:: TASK BRIEF ::
Can you rewrite every line from the one that has "This screenshot has height=722, width=1145." through the end of the records, multiplying each answer coordinate by 1.3 and rounding to whole numbers with halves going up? Keep the rest of each line unchanged, scale no other numbers, and leave the images out.

:: RECORDS TO PROCESS ::
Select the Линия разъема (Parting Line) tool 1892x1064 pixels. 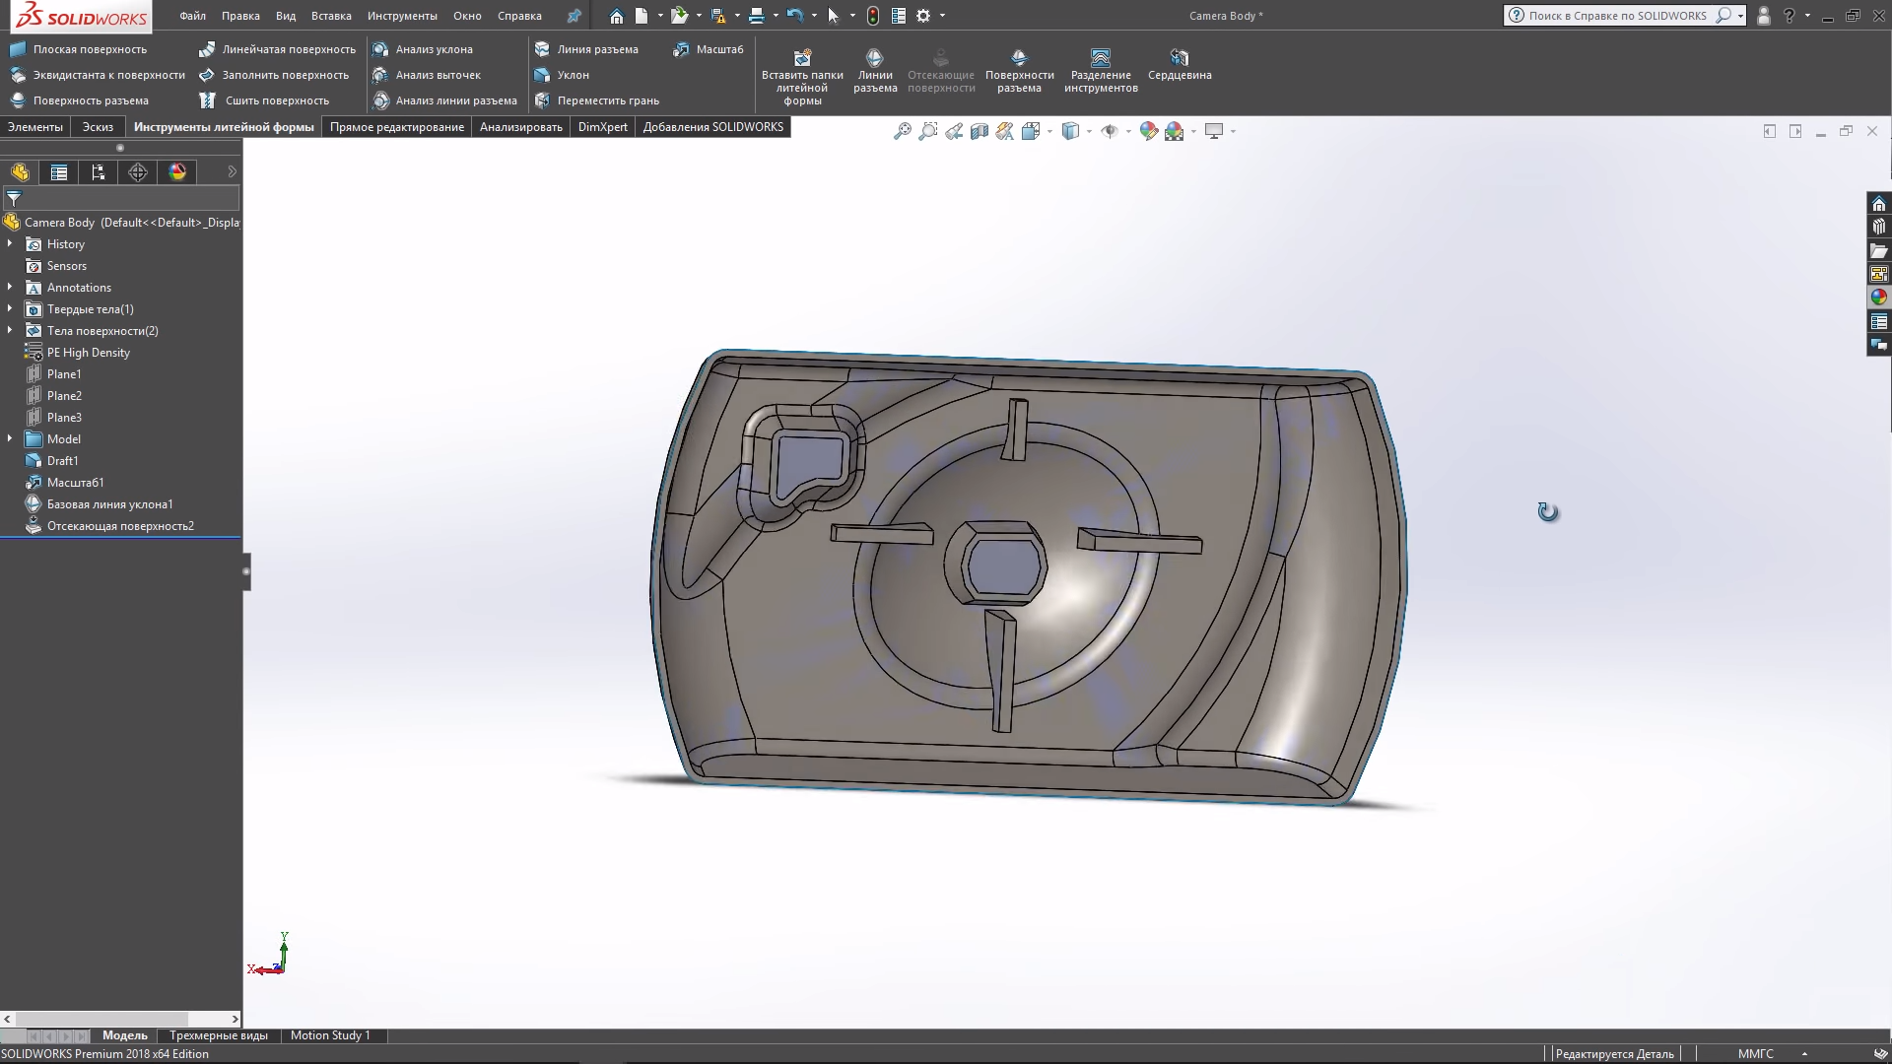[598, 48]

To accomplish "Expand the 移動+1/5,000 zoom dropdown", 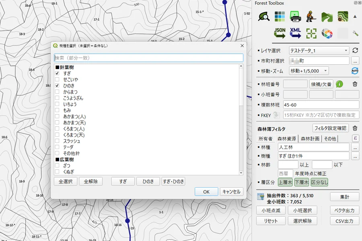I will 309,71.
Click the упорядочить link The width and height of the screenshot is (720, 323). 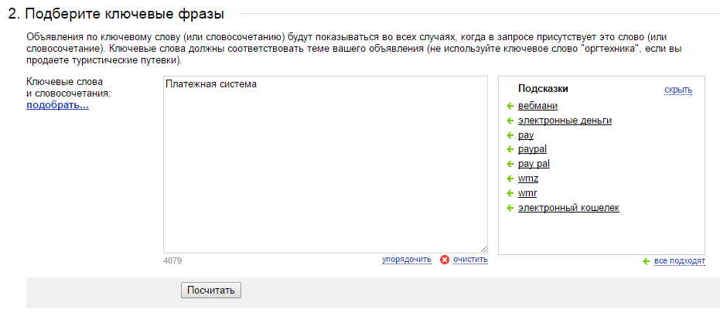(x=406, y=260)

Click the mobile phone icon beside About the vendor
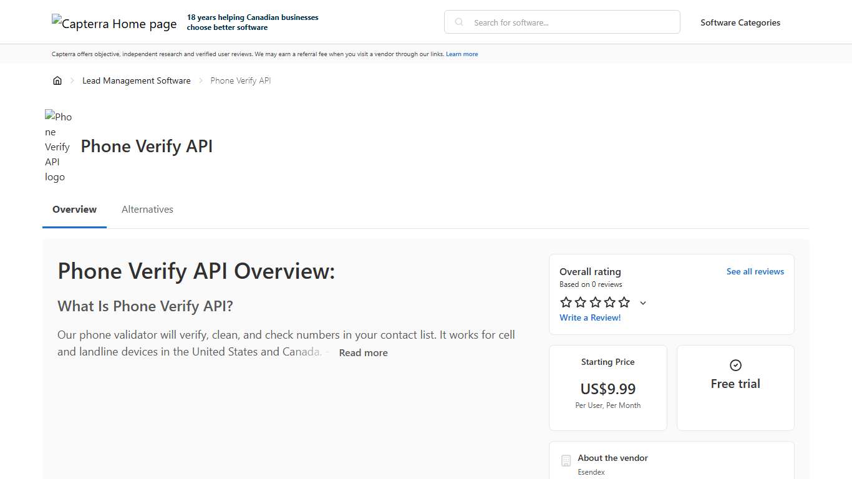pyautogui.click(x=566, y=460)
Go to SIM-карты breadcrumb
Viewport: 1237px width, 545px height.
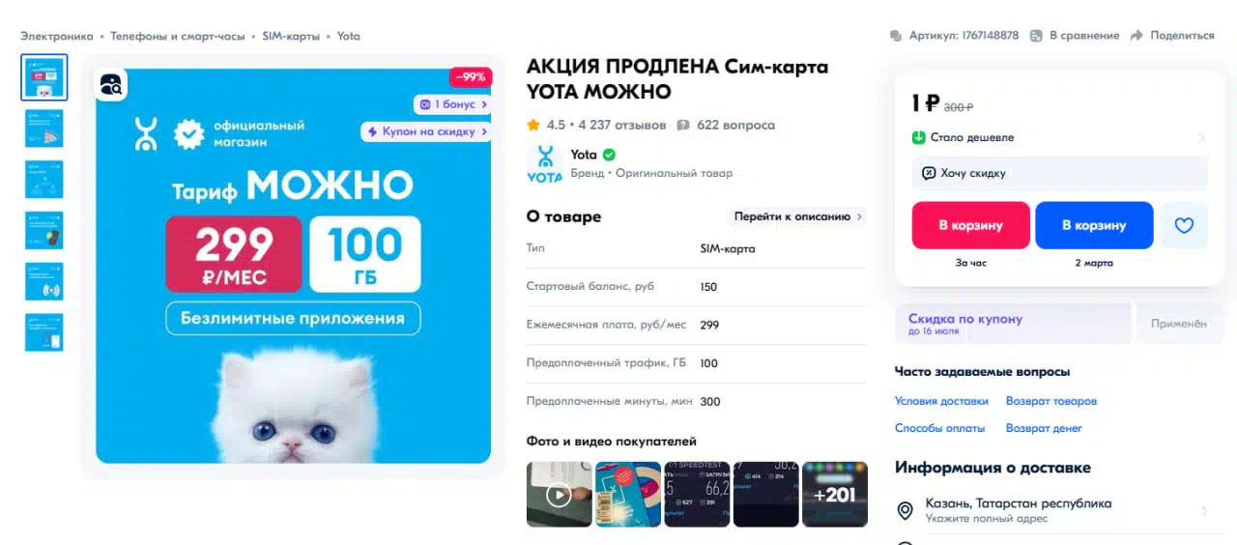290,36
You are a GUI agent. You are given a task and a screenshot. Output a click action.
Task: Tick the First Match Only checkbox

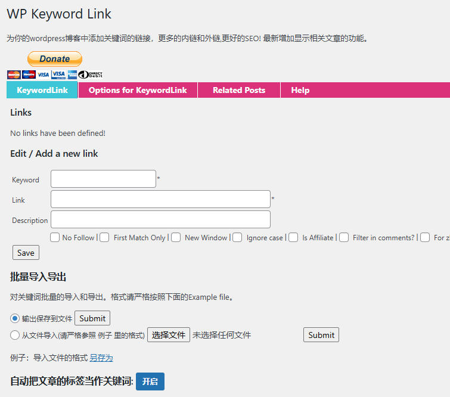104,237
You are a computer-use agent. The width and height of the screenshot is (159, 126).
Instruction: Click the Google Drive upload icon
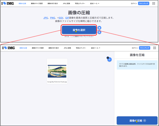point(99,28)
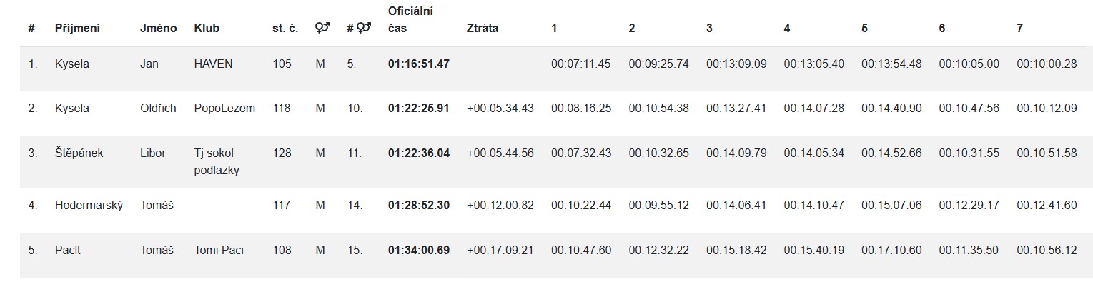Click the surname Paclt
This screenshot has height=287, width=1093.
69,251
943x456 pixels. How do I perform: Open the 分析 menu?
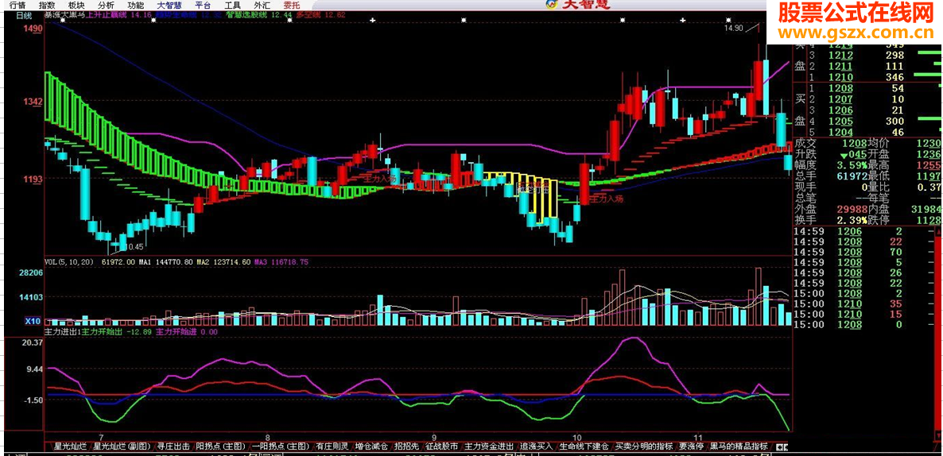106,5
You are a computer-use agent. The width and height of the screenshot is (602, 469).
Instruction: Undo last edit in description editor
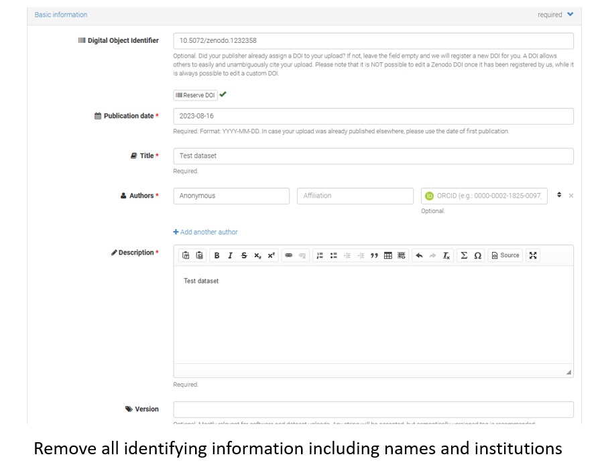[419, 255]
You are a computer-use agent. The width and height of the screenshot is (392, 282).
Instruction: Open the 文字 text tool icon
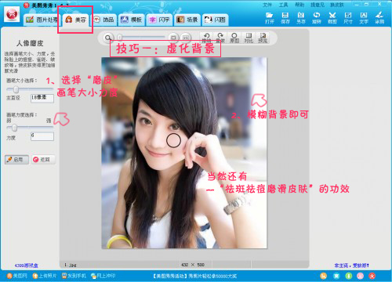(x=364, y=18)
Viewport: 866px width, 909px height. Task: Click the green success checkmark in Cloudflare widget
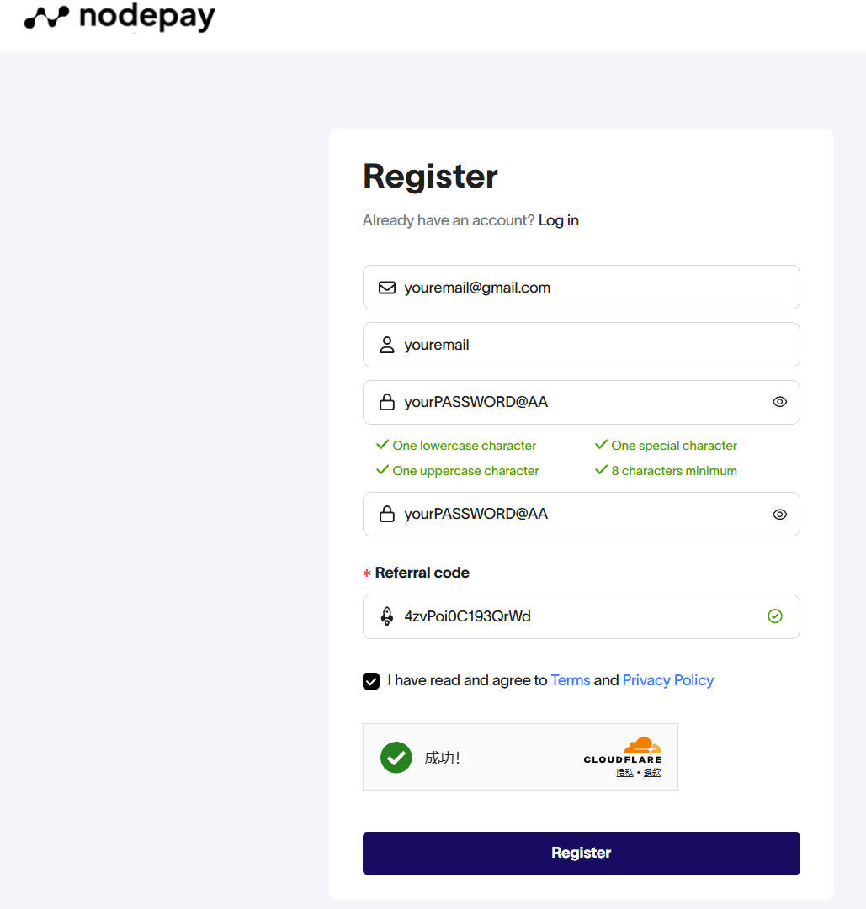(396, 758)
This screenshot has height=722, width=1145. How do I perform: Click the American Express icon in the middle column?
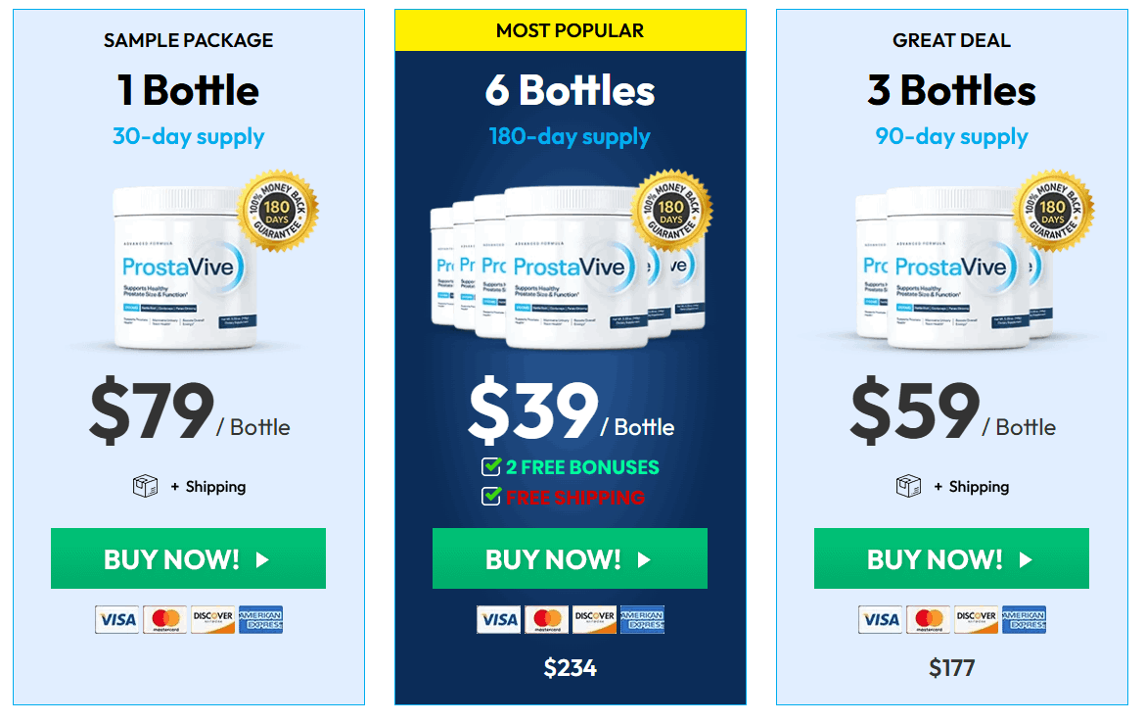coord(642,619)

:: WRITTEN RESPONSE ::
This screenshot has height=722, width=1145. How do I perform: Click the American Express icon in the middle column?
coord(835,805)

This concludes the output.